## What the exercise asks:
Pictures aside, can you reproduce the records word for word?
◆ ◆ ◆ ◆
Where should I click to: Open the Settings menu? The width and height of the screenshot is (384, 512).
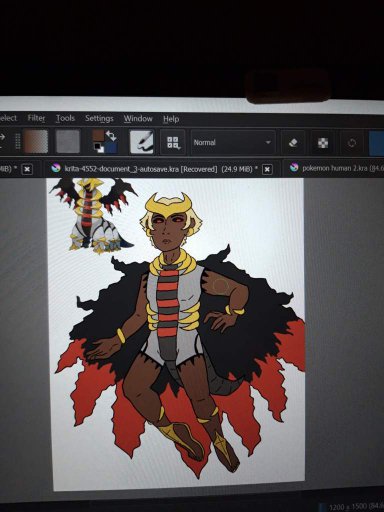[x=99, y=118]
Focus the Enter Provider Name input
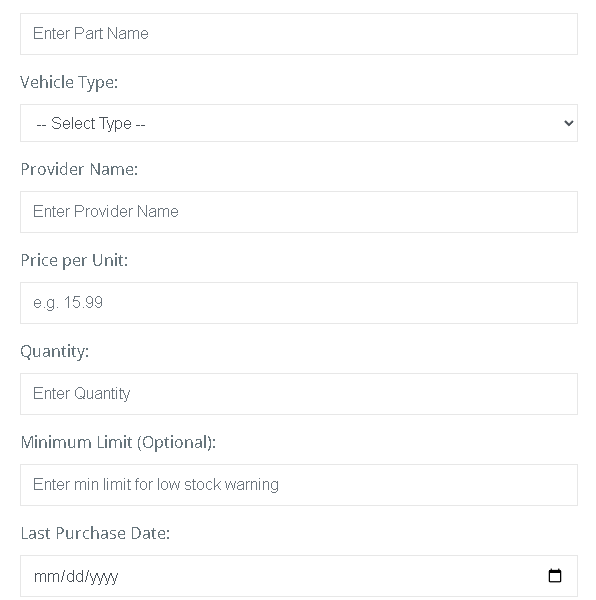This screenshot has height=600, width=596. [x=299, y=212]
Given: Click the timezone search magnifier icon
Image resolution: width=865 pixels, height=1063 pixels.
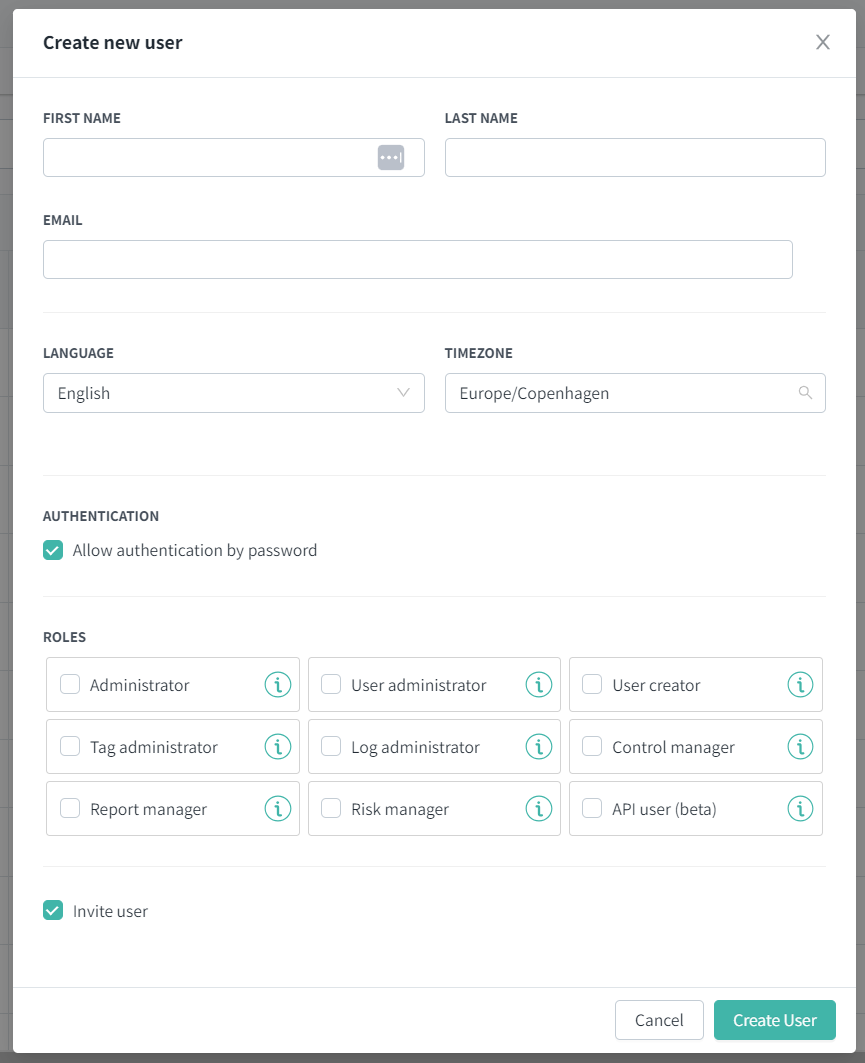Looking at the screenshot, I should pyautogui.click(x=805, y=393).
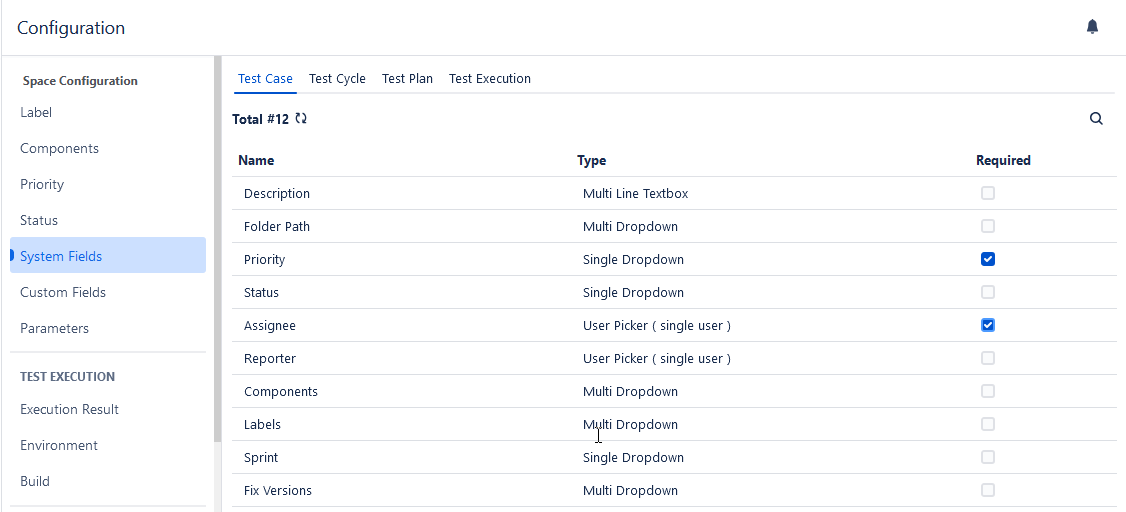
◆ ◆ ◆ ◆
## Completed task:
Where should I click to: Open the Settings menu? The width and height of the screenshot is (384, 512).
[x=99, y=118]
Focus the Enter Provider Name input
This screenshot has height=600, width=596. [x=299, y=212]
Given: Click the timezone search magnifier icon
Image resolution: width=865 pixels, height=1063 pixels.
Looking at the screenshot, I should pyautogui.click(x=805, y=393).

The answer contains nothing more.